The part of Dr. Bushman’s response that I want to look at has nothing to do with Mitt Romney and today’s politics, but rather with LDS history. Dr. Bushman wrote:

Joseph Smith ran up against the fear of fanaticism almost from the beginning. It was the chief underlying cause of the recurrent expulsions the Mormons suffered. When non-Mormons could find no specific infractions to warrant prosecution in the courts, they resorted to vigilante action to drive the Mormons out. The Mormon presence was unbearable because they were so obviously fanatics. Quite typically, the fear of fanaticism led democrats into undemocratic extremes. Mormons were deprived of their property and the right to live and vote in a supposedly open society. In 1846, after a decade and a half of recurring attacks in Missouri and Illinois, a body of armed citizens forced out the pitiful remains of the Mormon population in Nauvoo by training six cannons on the town.

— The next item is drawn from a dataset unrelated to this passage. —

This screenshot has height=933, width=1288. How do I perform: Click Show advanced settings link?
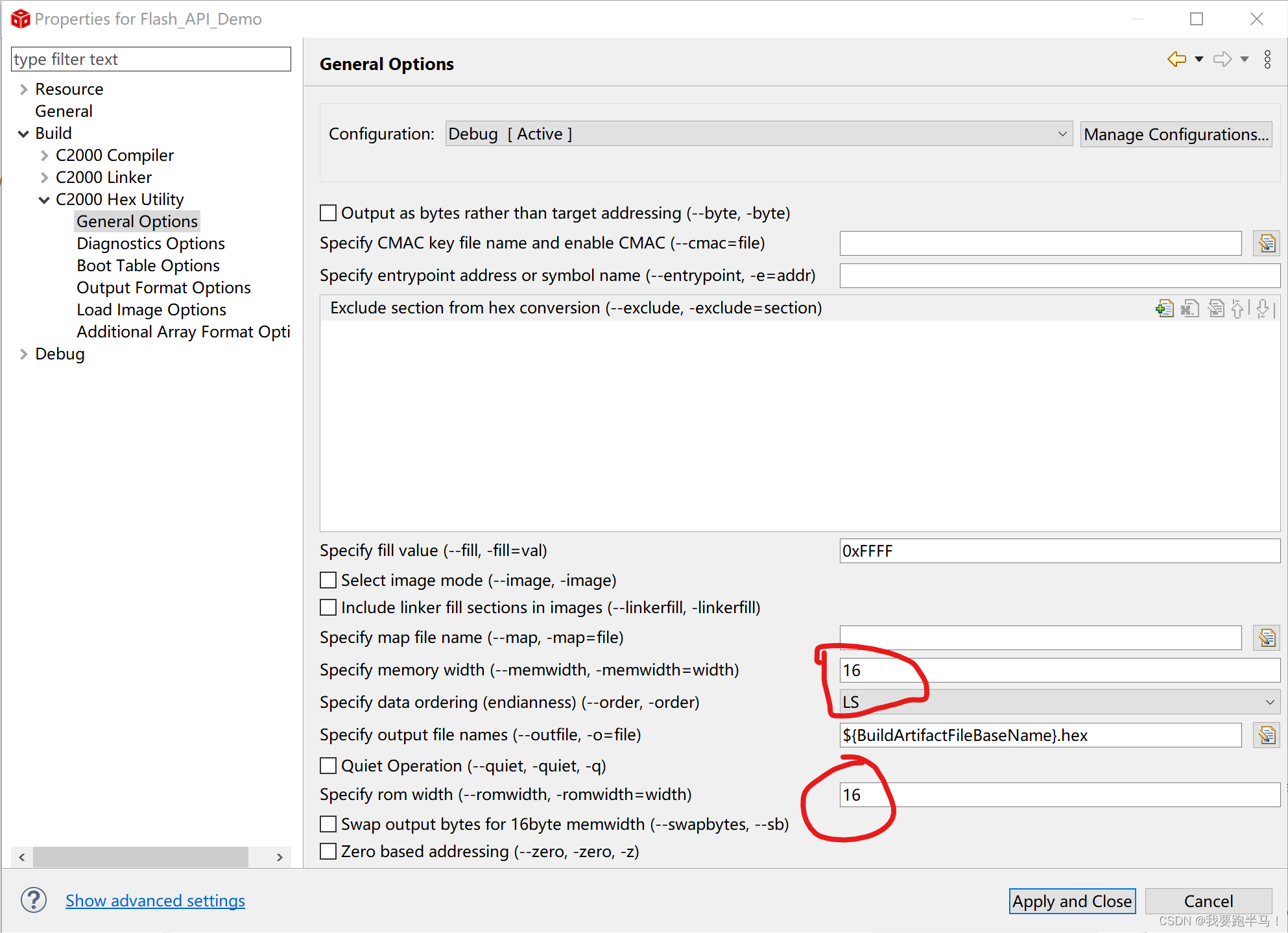155,901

Dr. Bushman makes it sound as if the early Latter-day Saints were mistreated only because people were afraid the Mormons might do something alarming. In fact, the Mormons did alarm their non-Mormon neighbors by engaging in very alarming behavior.

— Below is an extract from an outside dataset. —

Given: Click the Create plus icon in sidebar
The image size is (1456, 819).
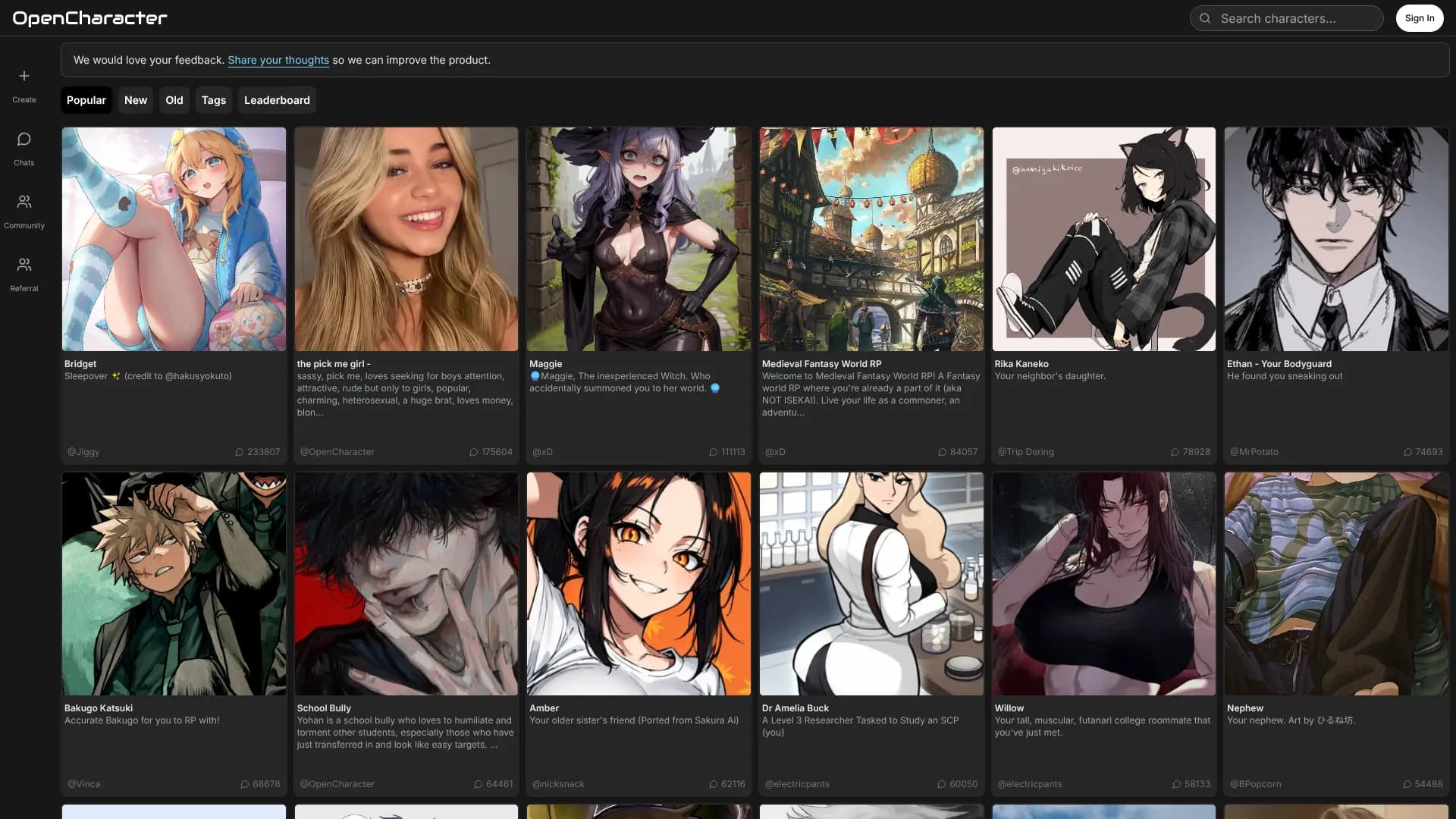Looking at the screenshot, I should (x=24, y=76).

Consider this portion of a speech made by LDS leader Sidney Rigdon, on the 4th of July, 1838:

We take God and all the holy angels to witness this day, that we warn all men in the name of Jesus Christ, to come on us no more forever, for from this hour, we will bear it no more, our rights shall no more be trampled on with impunity. The man or the set of men, who attempts it, does it at the expense of their lives. And that mob that comes on us to disturb us; it shall be between us and them a war of extermination, for we will follow them, till the last drop of their blood is spilled, or else they will have to exterminate us: for we will carry the seal of war to their own houses, and their own families, and one party or the other shall be utterly destroyed.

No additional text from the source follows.